Oprah presents: Foxes Guarding the Henhouse.

In surprisingly useful AI news, researchers have discovered that their tailor-made chatbot can reduce people's belief in conspiracy theories by up to 20%. It does so by finding out exactly why they believed in a given conspiracy theory and then debunking those specific claims.

Participants first answered a series of open-ended questions about the conspiracy theories they strongly believed and the evidence they relied upon to support those beliefs. The AI then produced a single-sentence summary of each belief, for example, "9/11 was an inside job because X, Y, and Z." Participants would rate the accuracy of that statement in terms of their own beliefs and then filled out a questionnaire about other conspiracies, their attitude toward trusted experts, AI, other people in society, and so forth.
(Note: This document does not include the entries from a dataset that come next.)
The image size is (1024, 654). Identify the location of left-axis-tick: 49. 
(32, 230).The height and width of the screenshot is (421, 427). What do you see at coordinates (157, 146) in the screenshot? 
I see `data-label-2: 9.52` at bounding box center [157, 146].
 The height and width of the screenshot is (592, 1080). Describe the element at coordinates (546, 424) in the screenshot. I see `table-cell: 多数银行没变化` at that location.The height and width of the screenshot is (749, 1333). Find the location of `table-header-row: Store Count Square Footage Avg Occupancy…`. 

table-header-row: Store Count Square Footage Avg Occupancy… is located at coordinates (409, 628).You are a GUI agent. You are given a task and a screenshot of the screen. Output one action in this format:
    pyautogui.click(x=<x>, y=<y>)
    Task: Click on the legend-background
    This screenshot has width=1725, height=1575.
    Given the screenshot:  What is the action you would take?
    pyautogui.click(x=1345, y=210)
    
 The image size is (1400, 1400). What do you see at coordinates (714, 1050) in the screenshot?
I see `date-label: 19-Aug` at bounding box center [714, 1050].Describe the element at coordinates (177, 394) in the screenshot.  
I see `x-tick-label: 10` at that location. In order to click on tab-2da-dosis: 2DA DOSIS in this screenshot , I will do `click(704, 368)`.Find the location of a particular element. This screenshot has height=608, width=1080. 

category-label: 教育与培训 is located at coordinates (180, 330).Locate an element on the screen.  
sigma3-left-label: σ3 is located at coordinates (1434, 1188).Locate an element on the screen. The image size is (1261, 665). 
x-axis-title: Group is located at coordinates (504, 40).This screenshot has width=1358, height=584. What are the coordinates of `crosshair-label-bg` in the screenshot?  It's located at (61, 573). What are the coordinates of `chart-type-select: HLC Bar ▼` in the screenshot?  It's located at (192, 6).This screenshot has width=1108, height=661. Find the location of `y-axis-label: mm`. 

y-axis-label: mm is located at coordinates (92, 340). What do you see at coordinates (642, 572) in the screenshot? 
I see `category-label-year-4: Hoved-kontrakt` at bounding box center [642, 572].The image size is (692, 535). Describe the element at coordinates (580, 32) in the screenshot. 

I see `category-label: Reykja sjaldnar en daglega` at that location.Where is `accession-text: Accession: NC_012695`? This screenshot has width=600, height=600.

Then it was time for the one-on-one dialogues with the chatbot, which the team programmed to be as persuasive as possible. The chatbot had also been fed the open-ended responses of the participants, which made it better to tailor its counter-arguments individually. For example, if someone thought 9/11 was an inside job and cited as evidence the fact that jet fuel doesn't burn hot enough to melt steel, the chatbot might counter with, say, the NIST report showing that steel loses its strength at much lower temperatures, sufficient to weaken the towers' structures so that it collapsed. Someone who thought 9/11 was an inside job and cited demolitions as evidence would get a different response tailored to that.

Participants then answered the same set of questions after their dialogues with the chatbot, which lasted about eight minutes on average. Costello et al. found that these targeted dialogues resulted in a 20 percent decrease in the participants' misinformed beliefs—a reduction that persisted even two months later when participants were evaluated again.